Andrew Hill and Greg Osby
Dusk, and The Invisible Hand (Palmetto)
Reviewed by Jay Trachtenberg, Fri., July 28, 2000
The Invisible Hand (Blue Note)The fact that this is Haitian-born, Chicago-raised pianist/composer Andrew Hill's first album in a decade constitutes a major event for the jazz
community. But not because Dusk is going to sell a substantial number of CDs or receive much airplay on conservative jazz radio; rather, it marks the return of a reverential figure whose frustratingly infrequent but delightfully enigmatic and self-styled musical creations over the years have been of remarkably consistent high quality. In particular, his 1964 Blue Note masterpiece, Point Of Departure, is among a handful of defining testaments to that era's modern/avant ethos and remains a source of guidance and inspiration to jazz's progressive musical thinkers to this day.
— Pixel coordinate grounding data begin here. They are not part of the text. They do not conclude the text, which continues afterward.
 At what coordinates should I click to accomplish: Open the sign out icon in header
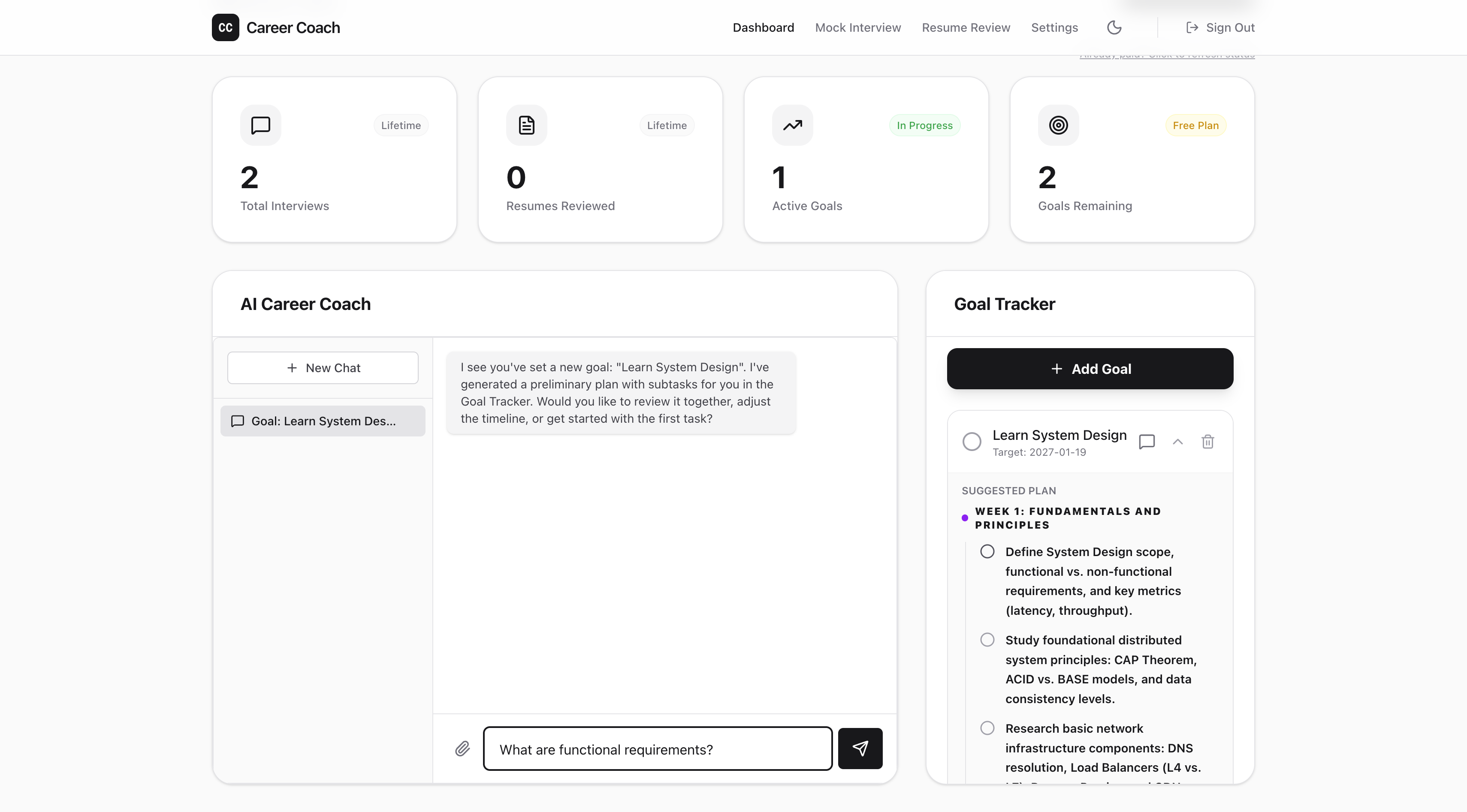tap(1191, 27)
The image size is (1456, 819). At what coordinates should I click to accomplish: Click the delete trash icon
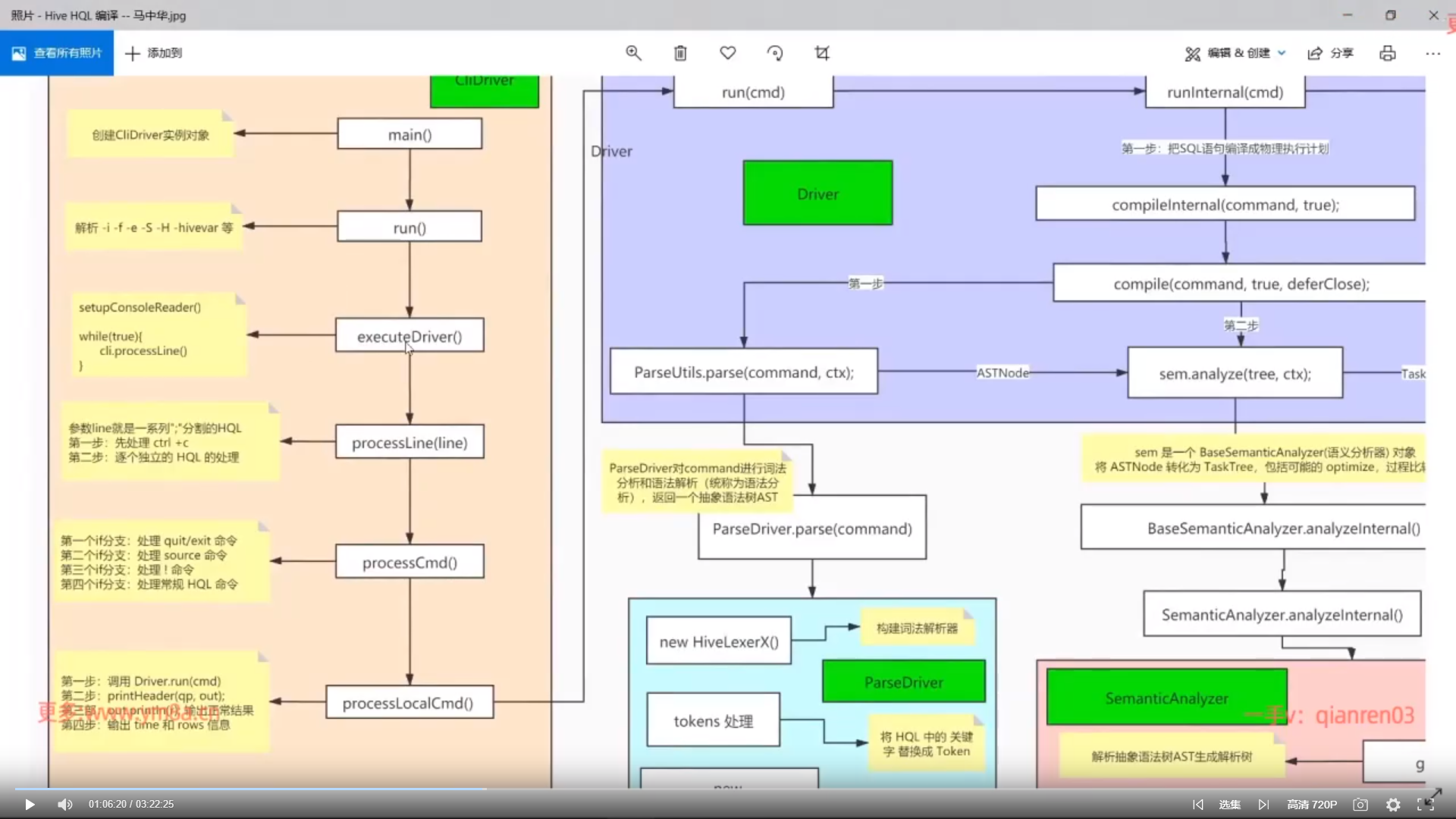click(x=680, y=53)
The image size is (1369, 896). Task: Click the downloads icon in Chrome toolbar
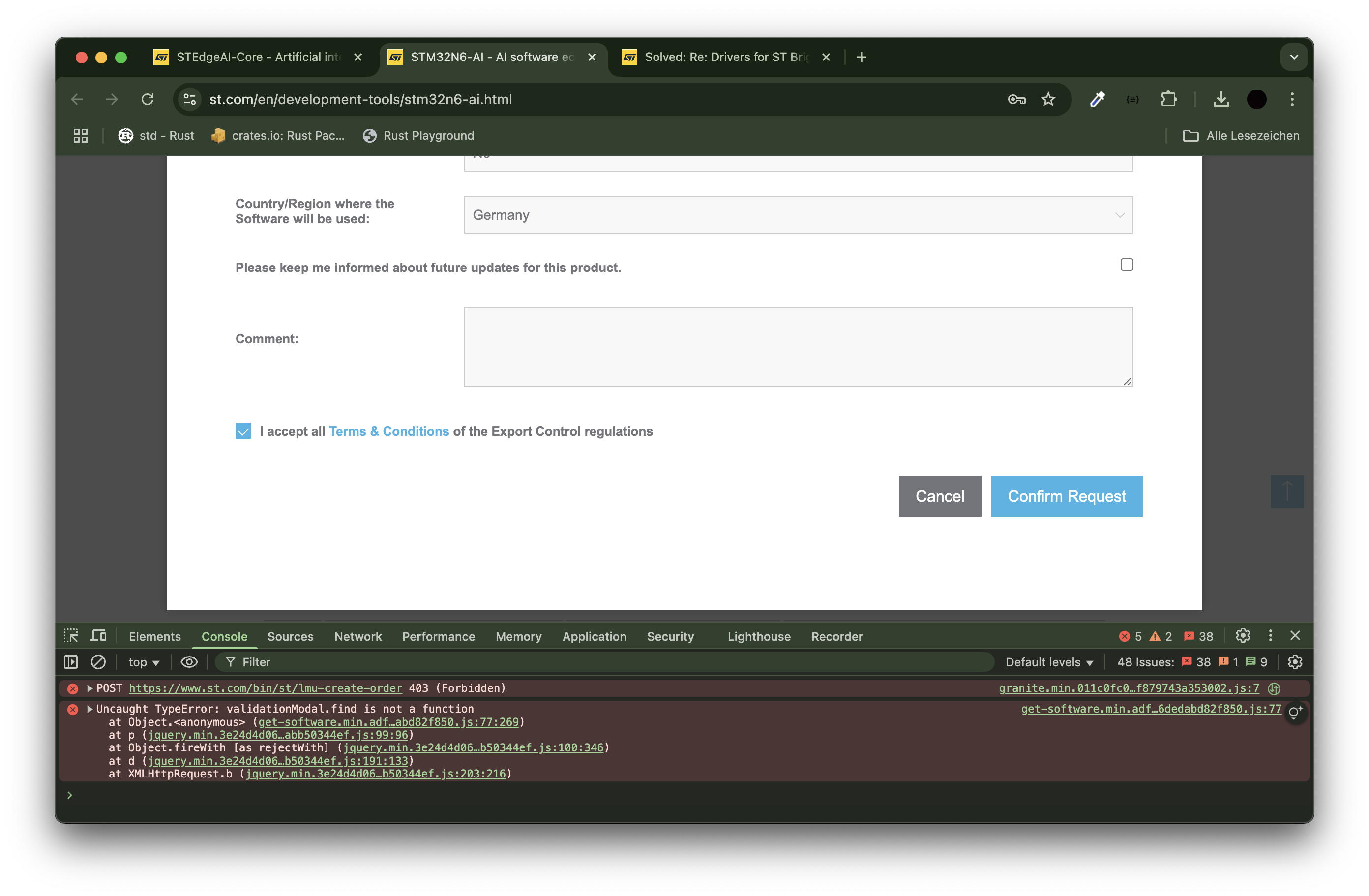[x=1220, y=99]
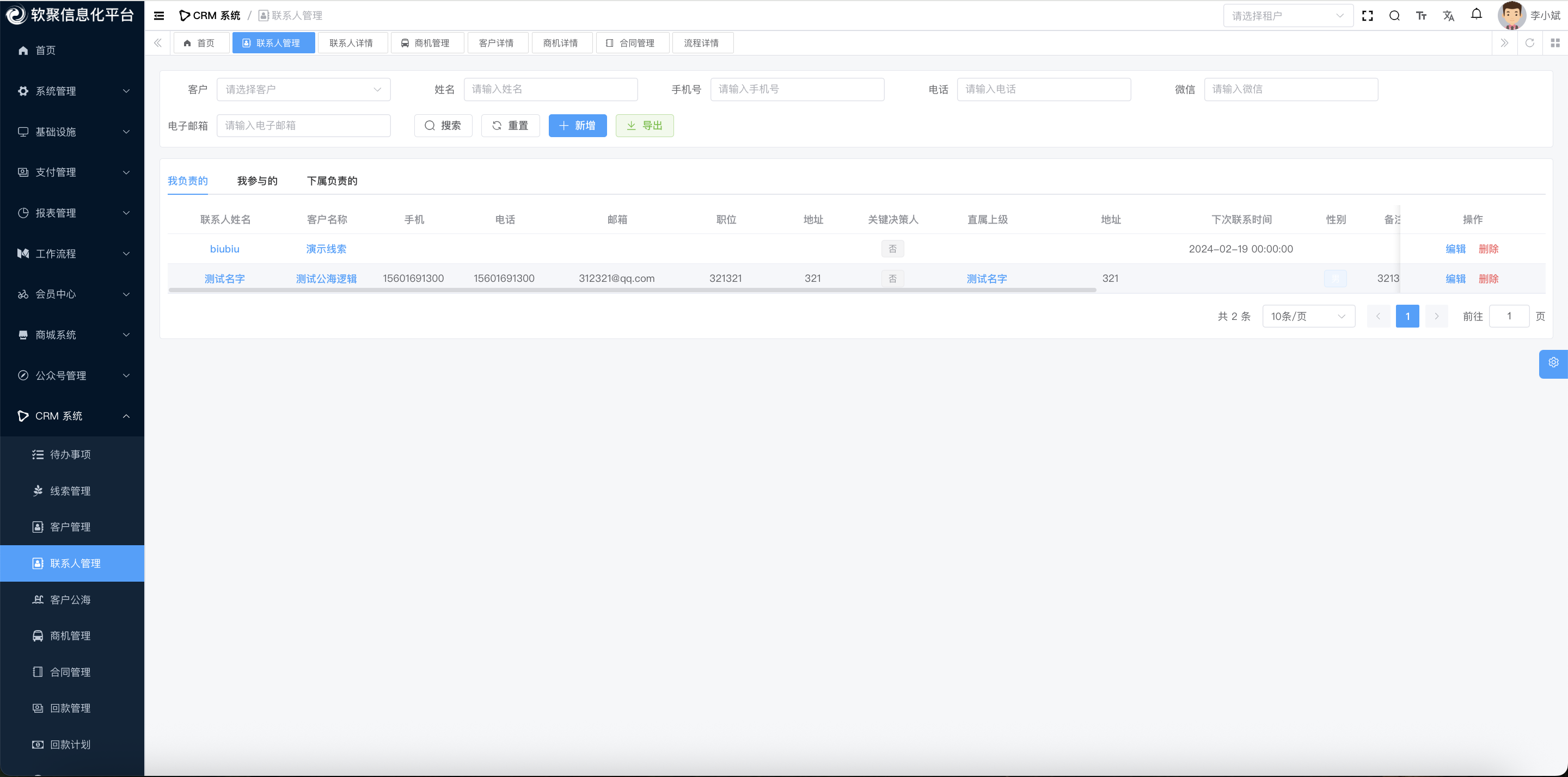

Hill's current group, the Point Of Departure Sextet, not only mirrors the trumpet-two-sax-and-rhythm-section lineup of the original recording, but reflects an evolved spiritual kinship to the music as well -- a live 1998 performance at a NYC jazz festival by this group was described as "the musical equivalent of a perfect game in baseball." Here, Hill's
idiosyncratic compositions, with their often dense textures, quirky time signatures, and disarming lyrical and harmonic beauty, provide a framework for what is, at its core, a profoundly interactive group recording. The music unfolds delicately and organically in graceful, then exciting and unexpected, ways, posing challenges one moment and providing exhilarating rewards the next. In this regard, the title track is as fine a piece of music as anything to be heard this year. Likewise, the album as a whole is filled with one sublime passage after another. We are also treated to a pair of contemplative solo piano pieces, "Tough Love" and the closing 51-second "Focus," which offer insight into the unadorned essence of Hill's music. It's been a long wait, but Dusk marks his return as one of the jazz events of the new century. Hill also appears in an exceedingly rare sideman role on alto saxophonist Greg Osby's latest, The Invisible Hand, as a much younger Osby appeared on Hill's last two Blue Note albums a decade ago. The pianist contributes two tunes here, including the aforementioned "Tough Love," heard in a more fully fleshed-out rendition. Osby cites Hill as his most profound influence as a composer, and two different takes of Osby's reflective sax/piano duet "The Watcher" illuminate his point. But there is much more to this album than merely an Osby/Hill love fest. At the forefront of today's most creative young players, Osby, to his credit, has also enjoined the talents and wisdom of guitar legend Jim Hall, with whom he's been performing and recording of late. Hall is making his first appearance in a supporting role since the mid-Sixties and, along with Hill and a trio of the saxophonist's young contemporaries, forge a rarely envisioned multigenerational ensemble whose chemistry is far more electric than you might first imagine. The whole tenor of the set is one of thoughtful but restless restraint; it feels like reading a novel with a paucity of overt physical action but loaded with rich, intricate, and colorful character development. There's plenty of drama here that tends to simmer rather than explode. Osby's usually jagged and edgy alto is probing yet tempered in the presence of these elder statesmen. And as the title implies, an 'invisible hand' seems to guide this music to some intrinsically beautiful places.